The separate indictments of Mr. Jindal and Surgical Care Affiliates will be the first test of the DOJ’s policy to criminally prosecute wage-fixing and no-poach agreements, but they are unlikely to be the last. We expect investigations of these practices to increase in the coming years, as the Biden administration has stated its intention to “[e]liminate noncompete clauses and no-poach agreements that hinder the ability of employees to seek higher wages, better benefits, and working conditions by changing employers.”9 The indictments serve as a timely reminder to employers that the DOJ and the FTC will not hesitate to challenge unlawful wage-fixing and no-poach agreements, and demonstrate the Antitrust Division’s “continued commitment to criminally prosecute collusion in America’s labor markets.”10 Notably, neither indictment alleges illegal conduct that continued past August 2017 — less than a year after the agencies issued their Antitrust Guidance to human resources departments.

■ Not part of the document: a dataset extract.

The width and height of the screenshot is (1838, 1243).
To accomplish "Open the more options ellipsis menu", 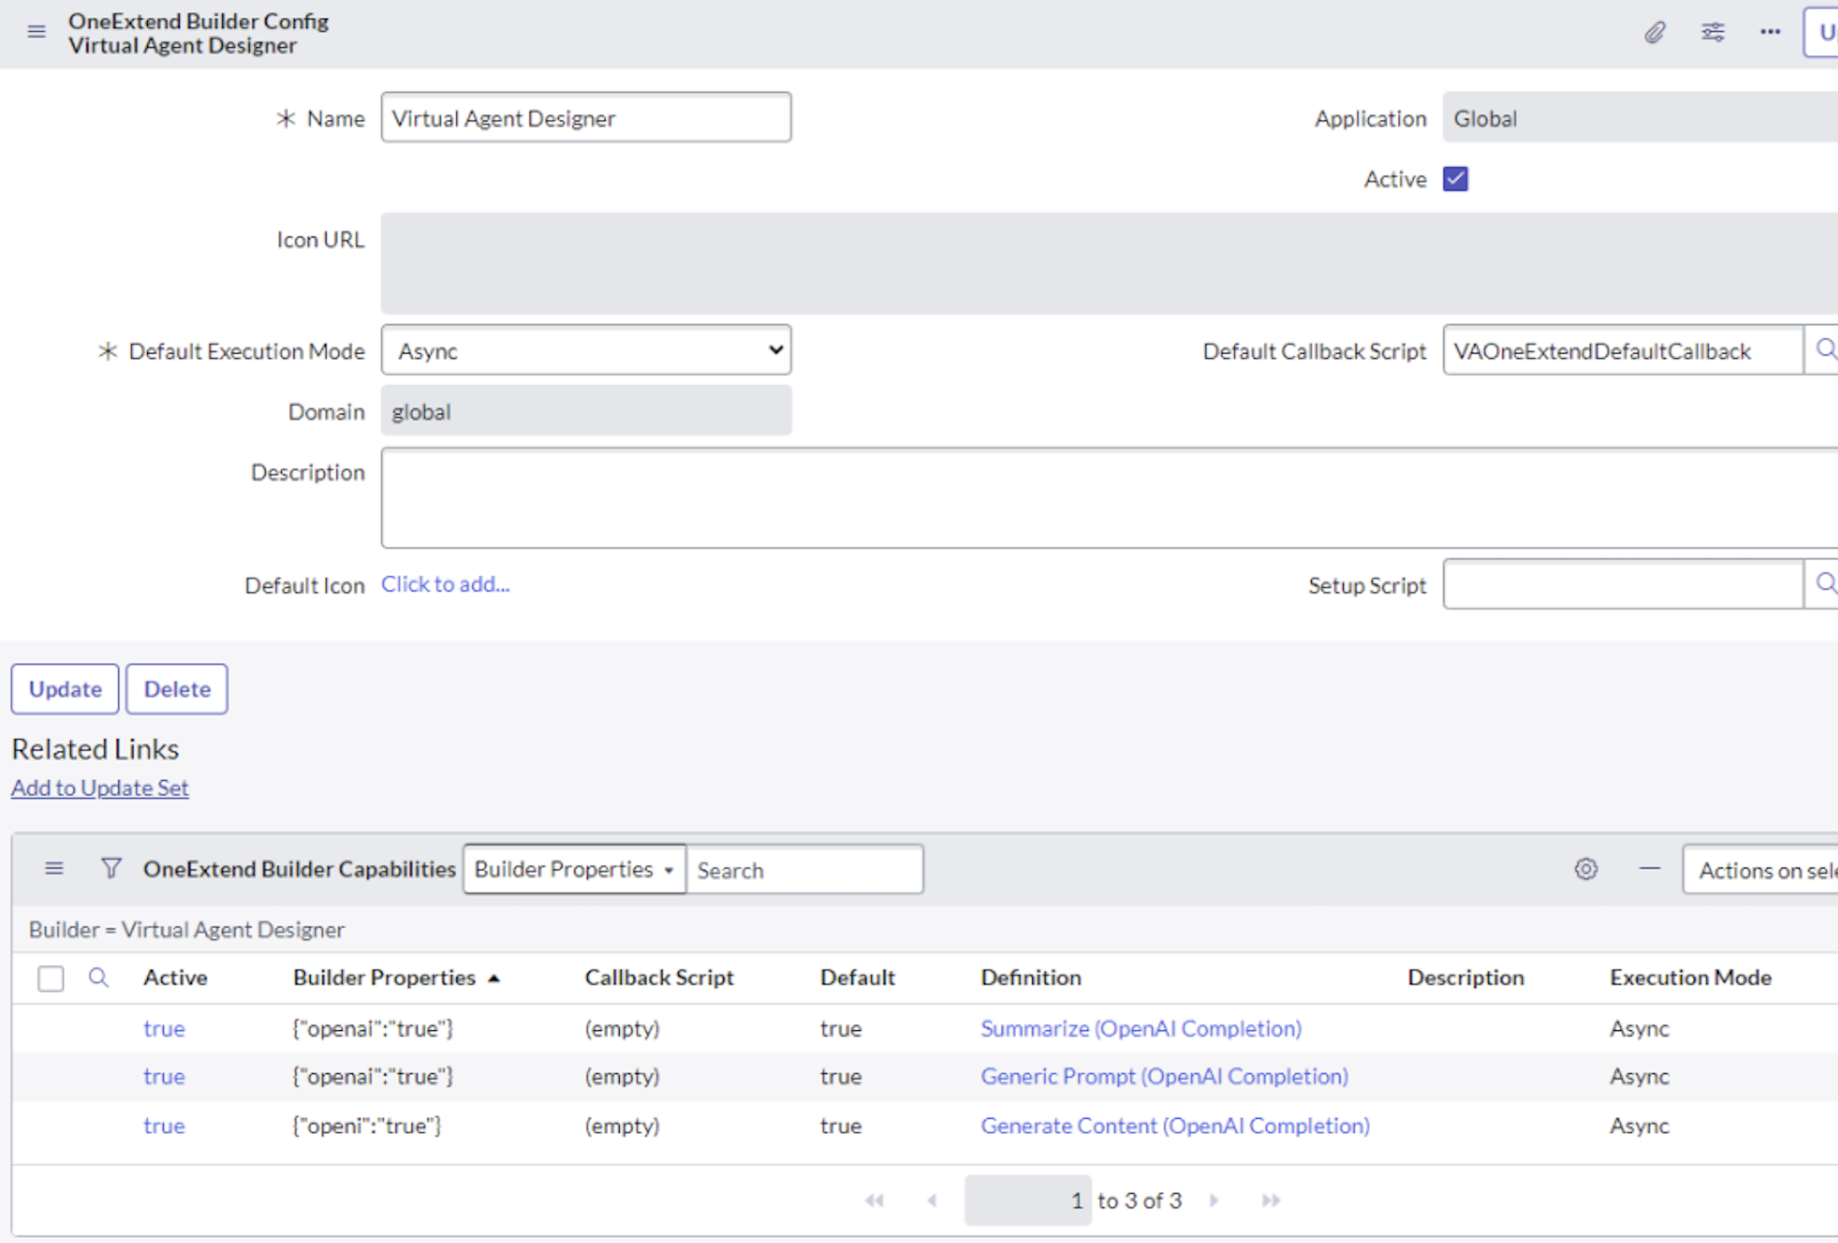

The DOJ’s pursuit of criminal charges for conduct that ended soon after the October 2016 guidance suggests a willingness to aggressively prosecute even short-lived no-poach agreements. While the outcome of these two indictments remains to be seen, employers should take seriously both the criminal and civil consequences of agreements that fix wages or otherwise limit competition in the labor market, and consult with employment and antitrust counsel before discussing such issues with competitors.